• [Supplied data]
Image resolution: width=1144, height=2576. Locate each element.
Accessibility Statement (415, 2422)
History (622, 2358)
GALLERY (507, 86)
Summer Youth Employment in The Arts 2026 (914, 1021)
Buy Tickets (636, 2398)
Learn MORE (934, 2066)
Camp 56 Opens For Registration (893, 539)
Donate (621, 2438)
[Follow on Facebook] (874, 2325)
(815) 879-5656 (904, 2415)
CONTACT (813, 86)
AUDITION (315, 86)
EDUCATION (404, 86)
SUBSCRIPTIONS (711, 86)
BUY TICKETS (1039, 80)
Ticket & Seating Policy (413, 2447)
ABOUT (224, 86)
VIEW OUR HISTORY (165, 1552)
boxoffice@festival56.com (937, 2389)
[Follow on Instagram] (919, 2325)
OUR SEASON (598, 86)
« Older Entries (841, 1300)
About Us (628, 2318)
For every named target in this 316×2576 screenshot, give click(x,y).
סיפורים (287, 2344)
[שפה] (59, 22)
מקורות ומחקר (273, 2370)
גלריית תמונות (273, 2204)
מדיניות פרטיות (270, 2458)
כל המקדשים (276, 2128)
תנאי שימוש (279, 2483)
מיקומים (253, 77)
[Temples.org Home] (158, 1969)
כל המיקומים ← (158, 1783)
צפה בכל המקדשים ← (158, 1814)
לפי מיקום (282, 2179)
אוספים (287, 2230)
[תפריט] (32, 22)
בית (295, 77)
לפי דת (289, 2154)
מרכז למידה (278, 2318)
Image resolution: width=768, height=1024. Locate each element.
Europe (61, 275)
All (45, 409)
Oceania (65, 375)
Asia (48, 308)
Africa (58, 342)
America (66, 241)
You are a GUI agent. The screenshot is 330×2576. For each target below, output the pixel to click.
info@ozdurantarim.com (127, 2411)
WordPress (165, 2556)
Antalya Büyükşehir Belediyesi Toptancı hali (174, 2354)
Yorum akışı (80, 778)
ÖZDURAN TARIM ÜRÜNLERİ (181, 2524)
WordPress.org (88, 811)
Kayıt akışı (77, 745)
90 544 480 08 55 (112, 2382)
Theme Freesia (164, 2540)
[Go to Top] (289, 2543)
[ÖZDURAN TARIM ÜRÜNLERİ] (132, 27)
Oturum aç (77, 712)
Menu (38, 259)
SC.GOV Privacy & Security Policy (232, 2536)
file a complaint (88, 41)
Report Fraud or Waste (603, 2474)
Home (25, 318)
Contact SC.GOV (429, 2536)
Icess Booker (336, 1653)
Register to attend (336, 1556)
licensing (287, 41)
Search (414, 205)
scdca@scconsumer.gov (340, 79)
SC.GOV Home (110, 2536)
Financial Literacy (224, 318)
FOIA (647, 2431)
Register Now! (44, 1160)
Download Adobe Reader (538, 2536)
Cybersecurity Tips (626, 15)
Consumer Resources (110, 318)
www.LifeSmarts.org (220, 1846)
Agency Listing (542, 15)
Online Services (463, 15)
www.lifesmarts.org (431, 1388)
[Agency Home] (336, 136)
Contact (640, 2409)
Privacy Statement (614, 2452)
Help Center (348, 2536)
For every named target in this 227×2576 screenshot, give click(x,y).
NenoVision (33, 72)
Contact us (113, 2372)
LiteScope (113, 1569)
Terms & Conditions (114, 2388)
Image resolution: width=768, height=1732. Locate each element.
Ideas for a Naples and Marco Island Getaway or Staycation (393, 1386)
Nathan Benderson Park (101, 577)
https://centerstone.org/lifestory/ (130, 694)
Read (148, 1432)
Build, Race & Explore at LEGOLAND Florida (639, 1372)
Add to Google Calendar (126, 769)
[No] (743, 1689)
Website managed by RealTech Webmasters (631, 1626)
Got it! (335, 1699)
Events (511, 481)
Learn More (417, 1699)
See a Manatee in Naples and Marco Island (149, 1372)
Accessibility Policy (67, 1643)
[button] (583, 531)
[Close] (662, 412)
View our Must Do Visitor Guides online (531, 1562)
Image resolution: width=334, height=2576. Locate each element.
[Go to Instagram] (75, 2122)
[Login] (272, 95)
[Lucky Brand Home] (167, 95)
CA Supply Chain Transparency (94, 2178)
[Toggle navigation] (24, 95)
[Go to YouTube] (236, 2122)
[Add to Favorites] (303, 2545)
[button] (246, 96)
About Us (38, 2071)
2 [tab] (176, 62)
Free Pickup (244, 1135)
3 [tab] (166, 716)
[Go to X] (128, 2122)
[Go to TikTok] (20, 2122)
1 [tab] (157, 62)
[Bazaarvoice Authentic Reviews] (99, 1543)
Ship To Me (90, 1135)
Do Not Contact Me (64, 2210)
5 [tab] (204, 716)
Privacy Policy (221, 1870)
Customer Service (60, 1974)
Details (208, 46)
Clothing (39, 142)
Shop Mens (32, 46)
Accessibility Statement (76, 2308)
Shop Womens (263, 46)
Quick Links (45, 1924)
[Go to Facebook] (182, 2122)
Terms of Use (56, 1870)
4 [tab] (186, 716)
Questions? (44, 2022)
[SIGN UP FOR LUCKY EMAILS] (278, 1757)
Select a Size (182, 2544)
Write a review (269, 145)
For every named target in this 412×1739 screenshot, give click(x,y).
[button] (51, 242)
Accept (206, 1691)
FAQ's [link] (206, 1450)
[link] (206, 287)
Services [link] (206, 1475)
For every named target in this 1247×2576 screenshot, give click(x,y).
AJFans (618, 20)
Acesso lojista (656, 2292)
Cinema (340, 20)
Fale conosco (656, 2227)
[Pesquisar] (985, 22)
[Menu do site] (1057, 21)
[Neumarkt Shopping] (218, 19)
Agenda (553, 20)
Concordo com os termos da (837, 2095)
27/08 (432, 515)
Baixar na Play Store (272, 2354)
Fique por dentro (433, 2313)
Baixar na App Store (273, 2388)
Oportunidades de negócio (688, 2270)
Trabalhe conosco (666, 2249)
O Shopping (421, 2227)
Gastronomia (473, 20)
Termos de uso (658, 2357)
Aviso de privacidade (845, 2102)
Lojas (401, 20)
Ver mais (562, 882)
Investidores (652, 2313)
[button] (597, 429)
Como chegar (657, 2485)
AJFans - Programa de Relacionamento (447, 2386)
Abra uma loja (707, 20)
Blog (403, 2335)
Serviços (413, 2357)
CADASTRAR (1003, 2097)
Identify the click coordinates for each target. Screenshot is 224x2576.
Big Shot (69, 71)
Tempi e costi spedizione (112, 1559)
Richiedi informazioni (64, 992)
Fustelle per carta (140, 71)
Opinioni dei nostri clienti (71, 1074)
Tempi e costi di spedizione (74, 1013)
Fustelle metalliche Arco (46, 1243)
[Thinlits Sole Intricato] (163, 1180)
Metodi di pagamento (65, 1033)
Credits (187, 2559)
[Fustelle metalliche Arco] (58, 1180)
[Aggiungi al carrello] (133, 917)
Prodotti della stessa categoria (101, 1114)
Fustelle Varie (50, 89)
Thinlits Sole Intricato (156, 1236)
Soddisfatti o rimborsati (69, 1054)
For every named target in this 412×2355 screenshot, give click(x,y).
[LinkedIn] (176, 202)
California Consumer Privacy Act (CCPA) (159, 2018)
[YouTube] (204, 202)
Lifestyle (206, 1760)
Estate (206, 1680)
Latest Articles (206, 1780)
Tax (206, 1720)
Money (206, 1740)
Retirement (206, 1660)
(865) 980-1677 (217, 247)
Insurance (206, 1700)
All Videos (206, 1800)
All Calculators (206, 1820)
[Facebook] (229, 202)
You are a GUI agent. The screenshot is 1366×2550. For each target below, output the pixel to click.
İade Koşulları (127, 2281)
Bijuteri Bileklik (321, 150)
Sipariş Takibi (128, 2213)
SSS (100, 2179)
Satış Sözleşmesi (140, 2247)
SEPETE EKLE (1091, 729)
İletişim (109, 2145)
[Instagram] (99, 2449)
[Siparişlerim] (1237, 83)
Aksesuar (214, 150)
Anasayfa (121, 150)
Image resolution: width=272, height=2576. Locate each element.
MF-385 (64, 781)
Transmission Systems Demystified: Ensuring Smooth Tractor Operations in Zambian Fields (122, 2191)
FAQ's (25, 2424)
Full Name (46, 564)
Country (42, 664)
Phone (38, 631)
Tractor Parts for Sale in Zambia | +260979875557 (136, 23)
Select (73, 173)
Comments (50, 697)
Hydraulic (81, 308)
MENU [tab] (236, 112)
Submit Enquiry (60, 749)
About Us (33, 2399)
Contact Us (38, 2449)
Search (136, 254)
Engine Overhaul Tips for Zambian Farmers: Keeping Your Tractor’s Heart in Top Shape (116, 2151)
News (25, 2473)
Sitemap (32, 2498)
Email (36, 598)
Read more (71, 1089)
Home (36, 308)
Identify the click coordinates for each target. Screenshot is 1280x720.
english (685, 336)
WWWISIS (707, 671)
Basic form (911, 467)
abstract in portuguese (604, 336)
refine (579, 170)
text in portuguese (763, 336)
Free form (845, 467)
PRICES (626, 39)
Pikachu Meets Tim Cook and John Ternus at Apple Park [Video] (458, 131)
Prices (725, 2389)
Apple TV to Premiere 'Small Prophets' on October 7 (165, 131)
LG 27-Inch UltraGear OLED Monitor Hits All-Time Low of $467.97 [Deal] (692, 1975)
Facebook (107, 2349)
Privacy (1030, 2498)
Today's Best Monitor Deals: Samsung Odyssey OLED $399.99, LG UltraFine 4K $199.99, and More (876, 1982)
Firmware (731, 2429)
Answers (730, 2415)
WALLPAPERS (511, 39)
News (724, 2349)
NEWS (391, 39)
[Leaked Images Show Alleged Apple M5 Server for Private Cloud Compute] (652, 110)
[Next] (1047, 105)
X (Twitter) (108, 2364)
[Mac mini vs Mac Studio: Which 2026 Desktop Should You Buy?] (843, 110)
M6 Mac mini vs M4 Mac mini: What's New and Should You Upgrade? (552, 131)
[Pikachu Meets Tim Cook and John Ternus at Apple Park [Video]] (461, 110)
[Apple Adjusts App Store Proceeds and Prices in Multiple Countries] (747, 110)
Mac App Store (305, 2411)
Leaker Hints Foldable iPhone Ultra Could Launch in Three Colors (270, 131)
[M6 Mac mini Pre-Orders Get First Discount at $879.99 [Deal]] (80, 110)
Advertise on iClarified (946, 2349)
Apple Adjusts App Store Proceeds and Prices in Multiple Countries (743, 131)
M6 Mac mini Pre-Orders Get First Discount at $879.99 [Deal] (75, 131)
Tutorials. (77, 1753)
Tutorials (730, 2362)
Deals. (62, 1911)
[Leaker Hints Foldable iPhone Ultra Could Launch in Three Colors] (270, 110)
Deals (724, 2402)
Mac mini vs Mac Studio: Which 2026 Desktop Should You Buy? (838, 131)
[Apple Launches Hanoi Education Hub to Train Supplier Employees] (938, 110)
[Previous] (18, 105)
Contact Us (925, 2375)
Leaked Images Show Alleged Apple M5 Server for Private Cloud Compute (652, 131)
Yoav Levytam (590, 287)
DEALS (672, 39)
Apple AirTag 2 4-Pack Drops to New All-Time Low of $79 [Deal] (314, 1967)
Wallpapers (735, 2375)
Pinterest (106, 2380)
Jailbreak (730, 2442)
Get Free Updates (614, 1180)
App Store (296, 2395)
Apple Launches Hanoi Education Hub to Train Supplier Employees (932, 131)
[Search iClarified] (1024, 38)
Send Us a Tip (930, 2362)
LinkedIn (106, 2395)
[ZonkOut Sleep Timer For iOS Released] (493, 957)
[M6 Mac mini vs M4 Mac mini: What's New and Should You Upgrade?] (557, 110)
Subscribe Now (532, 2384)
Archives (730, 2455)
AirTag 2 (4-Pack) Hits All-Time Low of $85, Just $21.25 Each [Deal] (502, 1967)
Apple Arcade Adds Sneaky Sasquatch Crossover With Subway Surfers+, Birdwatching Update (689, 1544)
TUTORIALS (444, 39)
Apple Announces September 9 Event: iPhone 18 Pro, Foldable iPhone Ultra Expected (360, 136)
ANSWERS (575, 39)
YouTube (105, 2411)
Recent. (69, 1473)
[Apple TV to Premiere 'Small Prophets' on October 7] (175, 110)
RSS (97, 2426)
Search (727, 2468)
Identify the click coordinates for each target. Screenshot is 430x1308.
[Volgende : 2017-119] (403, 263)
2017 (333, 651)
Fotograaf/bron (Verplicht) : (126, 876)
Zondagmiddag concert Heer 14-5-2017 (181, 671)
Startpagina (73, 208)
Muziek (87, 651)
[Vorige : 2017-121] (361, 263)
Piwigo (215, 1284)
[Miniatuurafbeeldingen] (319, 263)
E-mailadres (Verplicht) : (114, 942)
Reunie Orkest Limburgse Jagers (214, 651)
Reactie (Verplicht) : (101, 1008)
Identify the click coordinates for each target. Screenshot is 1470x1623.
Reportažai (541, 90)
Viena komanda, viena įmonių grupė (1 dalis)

• [Work order] Out of the preceding entries, pull every line containing the string "Orders".

• [Reply to the task]
[M6 Mac mini Pre-Orders Get First Discount at $879.99 [Deal]] (80, 110)
M6 Mac mini Pre-Orders Get First Discount at $879.99 [Deal] (75, 131)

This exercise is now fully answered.